---------- Record extracts
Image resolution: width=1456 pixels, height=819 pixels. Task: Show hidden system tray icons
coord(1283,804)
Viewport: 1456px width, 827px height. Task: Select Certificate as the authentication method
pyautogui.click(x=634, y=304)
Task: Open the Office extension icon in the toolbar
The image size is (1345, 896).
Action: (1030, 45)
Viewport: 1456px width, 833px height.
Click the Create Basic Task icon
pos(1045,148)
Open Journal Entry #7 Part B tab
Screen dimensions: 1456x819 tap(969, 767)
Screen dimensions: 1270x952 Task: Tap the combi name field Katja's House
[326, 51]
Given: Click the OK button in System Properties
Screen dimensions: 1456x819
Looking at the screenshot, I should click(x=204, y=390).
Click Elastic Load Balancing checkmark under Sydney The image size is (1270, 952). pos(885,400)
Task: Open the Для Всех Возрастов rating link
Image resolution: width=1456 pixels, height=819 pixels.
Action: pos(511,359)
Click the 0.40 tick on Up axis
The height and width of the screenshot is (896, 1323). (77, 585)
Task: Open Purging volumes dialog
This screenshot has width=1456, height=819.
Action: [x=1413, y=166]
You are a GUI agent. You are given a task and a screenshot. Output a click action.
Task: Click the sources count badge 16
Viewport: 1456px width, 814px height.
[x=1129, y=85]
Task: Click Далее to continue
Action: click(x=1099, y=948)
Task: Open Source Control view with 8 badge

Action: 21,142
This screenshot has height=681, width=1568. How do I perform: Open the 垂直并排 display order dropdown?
--------------------
Output all of the data again, exactly.

[Task output]:
Image resolution: width=1456 pixels, height=819 pixels. Task: Show hidden system tray icons
coord(1283,804)
Viewport: 1456px width, 827px height. Task: Select Certificate as the authentication method
pyautogui.click(x=634, y=304)
Task: Open the Office extension icon in the toolbar
The image size is (1345, 896).
Action: (1030, 45)
Viewport: 1456px width, 833px height.
Click the Create Basic Task icon
pos(1045,148)
Open Journal Entry #7 Part B tab
Screen dimensions: 1456x819 tap(969, 767)
Screen dimensions: 1270x952 Task: Tap the combi name field Katja's House
[326, 51]
Given: Click the OK button in System Properties
Screen dimensions: 1456x819
Looking at the screenshot, I should click(x=204, y=390).
Click Elastic Load Balancing checkmark under Sydney The image size is (1270, 952). pos(885,400)
Task: Open the Для Всех Возрастов rating link
Image resolution: width=1456 pixels, height=819 pixels.
Action: pos(511,359)
Click the 0.40 tick on Up axis
The height and width of the screenshot is (896, 1323). (77, 585)
Task: Open Purging volumes dialog
This screenshot has width=1456, height=819.
Action: [x=1413, y=166]
You are a GUI agent. You are given a task and a screenshot. Output a click action.
Task: Click the sources count badge 16
Viewport: 1456px width, 814px height.
[x=1129, y=85]
Task: Click Далее to continue
Action: click(x=1099, y=948)
Task: Open Source Control view with 8 badge

Action: 21,142
This screenshot has height=681, width=1568. How do I perform: Open the 垂直并排 display order dropdown?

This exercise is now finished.